LE CHIFFRE DE LA SEMAINE - 51% du capital aux travailleurs. (Rediffusion)

Après une intervention à Oxford en Angleterre, Julius Malema commandant en chef de l’EFF revient en Afrique du Sud gonflé à bloc par l’attention internationale qu’il a reçue. Il exhorte les dirigeants sud-africains à redistribuer les richesses et promet d’exécuter sa menace d’occupation des banques dès janvier 2016. Péripéties de l’homme au béret rouge.


Y-a-t-il un révolutionnaire pour transformer le pays ? Attention, représentants du pouvoir politique, économique et financier, vous n’échapperez pas aux cris du « baby monster » - ainsi surnommé par le président Zuma alors que Malema présidait la ligue de jeunesse de l’ANC. L’ogre charismatique prêt à dévorer l’oligarchie établie est lâché. En cette fin d’année, son agenda est chargé. Le 27 octobre, il marchait de la place Marie Fitzgerald à Newton jusqu’à la Johannesburg Stock Exchange (Bourse) à Sandton, suivi de 50.000 manifestants. Sur son parcours, le cortège s’arrête devant la Chambre des Mines et la Banque Centrale, pour y déposer une liste de demandes, allant de la hausse du salaire minimum (R12.500 mensuel pour les mineurs, et un plancher à R4.500 quelque soit l’activité), à la nationalisation des mines (à hauteur de 60% pour l’état).

Tandis que le prince Harry visitait l’Afrique du Sud, « Juju », de son surnom, visitait le Royaume-Uni, où il était reçu par l’association des étudiants d’Oxford. Devant le parterre des entreprises sud-africaines représentées et des investisseurs en Afrique du Sud, Malema a discouru sur ses revendications habituelles : la redistribution des richesses. Mardi 1er décembre, il était interrogé sur la BBC. « Vous exigez 51% pour les travailleurs, sans aucune compensation pour les actionnaires? » s’insurge la journaliste. « Sans compensation, car les employés n’ont évidemment pas de quoi payer. », répond Malema ; il reprend « Si les détenteurs des capitaux sont prêts à donner des parts de leurs entreprises à une élite noire connectée au monde politique » - tel que l’exigent les règles du Black Economic Empowerment de l’ANC - « pourquoi ne donneraient-il pas plutôt leurs actions aux travailleurs qui font la force de leur entreprise ? »

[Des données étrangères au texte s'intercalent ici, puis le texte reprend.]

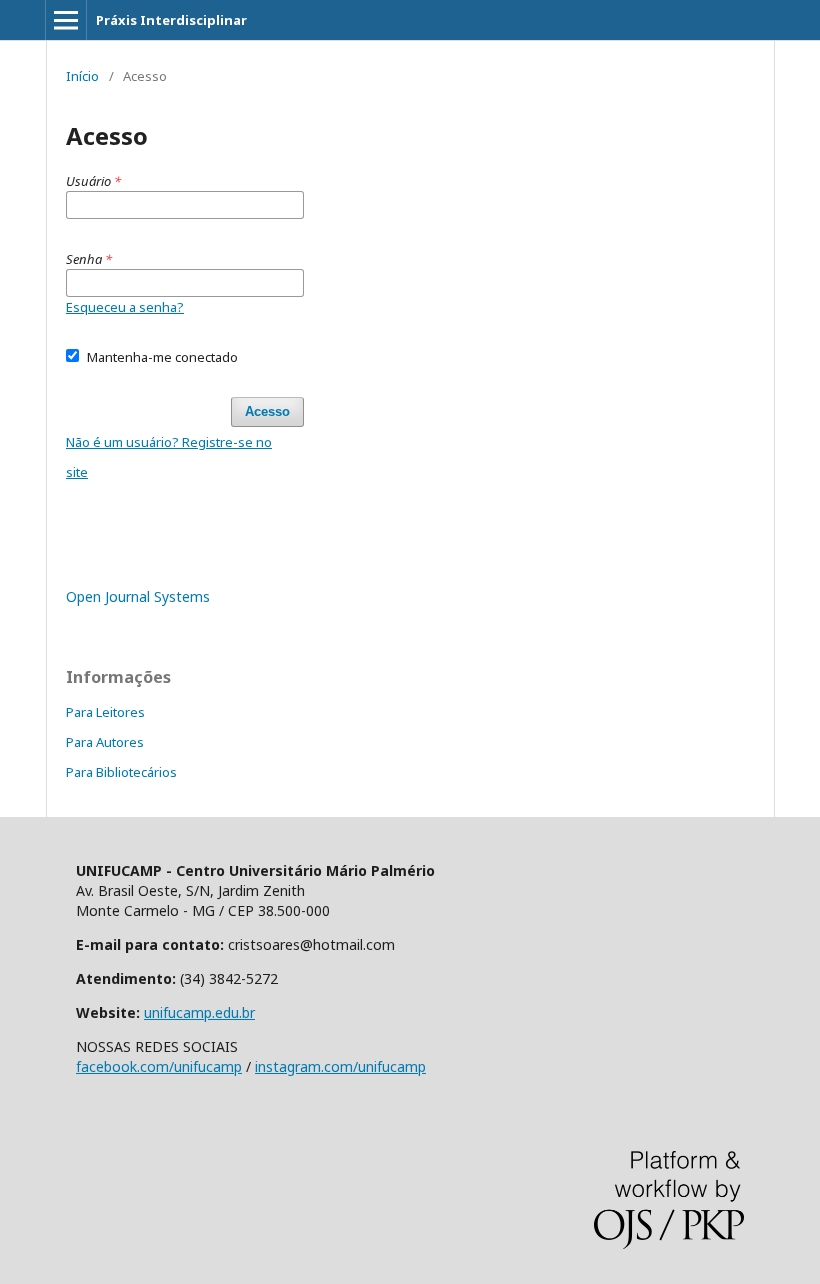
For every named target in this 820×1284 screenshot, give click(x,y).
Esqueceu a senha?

De retour en Afrique du Sud, le relais médiatique local se détourne des demandes de l’EFF et porte son attention sur le manque d’allégeance à l’héritage de Mandela dont Julius Malema aurait fait preuve dans une déclaration à Oxford. « Mandela parlait de nationalisation alors qu’il était en prison. Quand il est arrivé au pouvoir, a-t-il nationalisé ? La réponse est non ». Iconoclaste, Malema fulmine contre ce qu’il appelle la « religion Mandela » de l’Afrique du Sud. Selon lui, Madiba n’a pas été fidèle à la Charte de la Liberté écrite en 1955 avec la participation du peuple qui avait été sollicité. Charte qu’il qualifie sans ironie, de « bible de la révolution sud-africaine ». En acceptant une constitution qui s’abstient de toute demande de nationalisation de l’industrie ou de redistribution des terres, Mandela s’est compromis selon lui. « Nous devons reprendre la lutte là où Mandela l’a laissée ».

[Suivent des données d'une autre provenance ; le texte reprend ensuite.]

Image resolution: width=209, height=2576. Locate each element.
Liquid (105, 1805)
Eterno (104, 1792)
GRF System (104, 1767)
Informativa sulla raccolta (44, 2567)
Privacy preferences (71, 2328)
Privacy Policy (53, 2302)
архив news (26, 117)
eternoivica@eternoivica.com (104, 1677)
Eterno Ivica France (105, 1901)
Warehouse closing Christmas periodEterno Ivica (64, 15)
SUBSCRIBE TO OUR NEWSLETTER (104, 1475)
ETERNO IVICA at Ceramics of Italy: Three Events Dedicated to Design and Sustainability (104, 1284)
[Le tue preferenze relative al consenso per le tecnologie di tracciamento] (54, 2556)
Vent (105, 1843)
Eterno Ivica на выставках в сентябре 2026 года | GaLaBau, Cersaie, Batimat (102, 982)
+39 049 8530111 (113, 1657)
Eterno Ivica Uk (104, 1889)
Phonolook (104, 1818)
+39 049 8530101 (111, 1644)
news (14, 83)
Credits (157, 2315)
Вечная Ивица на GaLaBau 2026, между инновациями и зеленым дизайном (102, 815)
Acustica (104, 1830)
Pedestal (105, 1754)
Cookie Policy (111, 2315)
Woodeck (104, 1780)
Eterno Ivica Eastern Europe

Dans une conférence de presse mercredi, les bérets rouges préviennent qu’ils occuperont les agences ABSA en janvier 2016 – sans préciser quel jour avant le matin même. « Les banques sont toutes mauvaises, mais il fallait en choisir une », déclare Malema. ABSA est retenue pour ses liens historiques avec les intérêts des Afrikaners. Pour le fondateur de l’EFF, l’ANC perpétue la croyance selon laquelle les « Blancs » sud-africains sont intouchables. Et son parti entend prouver le contraire. « Le monopole blanc est averti que nous venons pour les combattre. L’ANC devra nous tuer pour les protéger, comme il l’a fait à Marikana (où la police a tiré sur des mineurs grévistes) ». Malema assure vouloir manifester de façon pacifique et persuasive, en engageant le dialogue. « Allez-vous utiliser la force si vos demandes ne sont pas accordées ? La désobéissance civile ? », insiste la journaliste de la BBC. « Non », répond l’intéressé, « seulement au moment où le peuple est retranché dans ses limites ».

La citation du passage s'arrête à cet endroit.